Look at the back of a floppy disk. You'll see a little tab that slides up and down. Move it to the opposite direcrtion from where it is. Usually if you can see thru the little square it is write protected.


----------



## Sitka (May 2, 2001)

Okay.... can you believe this.... I finally kept working with it and got it to make a Dos disk.....
so now what should I do ? Chara


----------



## kilowatt1 (Oct 27, 2001)

See if you can make the boot disk now.(Leave the floppy in the drive and double click the file you saved on the desktop. If it ask you aboput overwriting the existing files allow it to do so.


----------



## Sitka (May 2, 2001)

it did... and its finished now.... whew!
Maybe we can get somewhere now.... *smiles* Chara


----------



## kilowatt1 (Oct 27, 2001)

:up: OK. If you don't already have it installed on the XP computer go HERE and download/install Winzip.
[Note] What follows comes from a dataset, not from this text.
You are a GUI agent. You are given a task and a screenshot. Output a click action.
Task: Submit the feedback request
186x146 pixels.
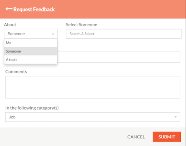[x=167, y=137]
Don't worry about the 21 day notice. Once that is installed, download the file from the link I posted earlier (the one that will hopefully take care of the problem on the other computer.) You will then unzip it's contents to the floppy you just made.


----------



## ~Candy~ (Jan 27, 2001)

kilowatt1 said:


> Here is the link. http://inetexplorer.mvps.org/data/e47250.htm


I saw that link in my googling.......perhaps I didn't dig down deep enough in the individual links there?


----------



## Sitka (May 2, 2001)

okay..... *smiles*
I took this floppy to the other computer, put it in, turned on the computer, it took me to the screen which shows the error, I hit ctrl-alt-del to re-boot, then starting hitting F8 repeating until it gave me the mode screen, I clicked on command prompt..... then typed in NOVIRUS.BAT
nothing... it gave me nothing... it said that it couldn't read that file... 
not sure if I did this right... but what do you think I did wrong?
Thank you, Chara


----------



## kilowatt1 (Oct 27, 2001)

You are going to have to set the Boot order to the floppy first. Reboot the computer and immediately start tapping the delete key (might be F1 or F2 key instead of the delete key). Once you get into the setup change the boot order so that the floppy drive is first in the order. Save changes and exit. Then put the startup disk you made in the floppy and reboot. I will check back in a bit.........I have to run an errand. I see that Candy is back online so I'm sure she'll jump in to help.


----------



## Sitka (May 2, 2001)

I went in there.... nothing actually said the word .... floppy...
So I guessed afew times as to what to click on and change....
but everything I did didn't let the floppy boot up......
not sure what to really click on....
Chara


----------



## kilowatt1 (Oct 27, 2001)

When you enter the BIOS setup, do you see a listing at the top of the page that says something like "Boot"? Under that section you will see some devices listed similar to this:
1 Removable Device [legacy floppy] (might say something different)
2 IDE Hard disk
3 ATAPI CD-ROM
4 Other Boot Device

This is where you need to set the floppy drive so that it is first. (It might be listed as 1.44MB, 3.5 in. or something similar.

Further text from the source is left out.